Continuamente nuestra oración puede estar orientada a nuestras necesidades que de este mundo se desprenden: alimento, salud, protección, cuidado, provisión, etc. Sin embargo, a pesar de que en esta oración la motivación y el deseo no son en nada malvados, hay algo en ella que pudiera pasar desapercibido a nosotros: su trascendencia en lo eterno.

No hay nada malo pedir por alimento, o por salud, o protección, pero antes de que Dios cubra esa necesidad, necesitamos pedir a Dios que desarrolle en nosotros el discernimiento a través de Su Espíritu para entender el propósito eterno en cada circunstancia buena o mala.

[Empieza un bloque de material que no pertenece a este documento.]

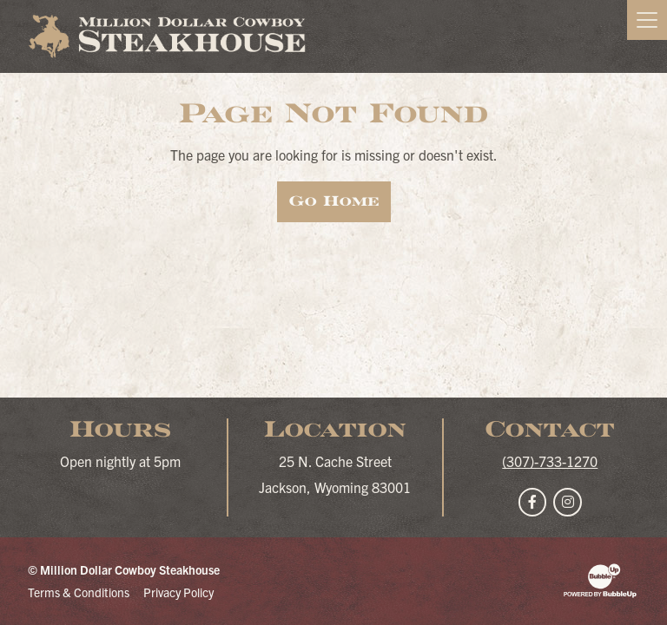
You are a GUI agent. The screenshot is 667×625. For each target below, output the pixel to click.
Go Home (334, 201)
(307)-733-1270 (550, 461)
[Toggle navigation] (647, 20)
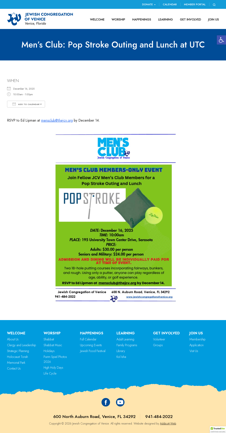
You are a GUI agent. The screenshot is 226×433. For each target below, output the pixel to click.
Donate (149, 4)
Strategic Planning (18, 351)
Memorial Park (16, 362)
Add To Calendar (26, 104)
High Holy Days (53, 367)
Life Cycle (50, 373)
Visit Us (193, 351)
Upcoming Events (91, 345)
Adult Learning (125, 339)
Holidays (49, 351)
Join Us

Hay una necesidad muy fuerte en las familias actualmente, en mi familia la hay. Y también hay una necesidad muy urgente en cada persona. Y la necesidad aun mayor, aquella que urge, es aquella que está en el espíritu, aquella que de ser suplida no perecerá.

Jesús, cuando estuvo en este mundo, constantemente hizo milagros: sanó enfermos, alimentó a miles, daba vista a los ciegos, convirtió el agua en vino. Pero los milagros que verdaderamente trascendieron fueron aquellos que llegaban el espíritu de las personas: el perdón, la salvación, la libertad.

Hoy podrás escuchar miles de líderes religiosos hablar de poderes sobrenaturales para sanar, traer prosperidad, como ser exitoso en los negocios. Pero oirás a pocos hablar de aquel poder que hace una obra que perdura: la de tu alma, la de espíritu, aquella obra que una vez que hecha no perecerá.

No quisiera que pienses que pedir por alimento, o salud, o provisión, es malo. Para nada lo es. Pero es importante que Dios revele a nosotros el propósito en ello y evaluar nuestro corazón si esta petición es para nuestros deleites carnales, o para glorificarle a Él.

Sé que tienes necesidad hoy, en tu alma y en tu espíritu. Dios está muy interesante en mostrarte que no estás solo, y que Él tiene el poder para restaurar tu alma y tu espíritu.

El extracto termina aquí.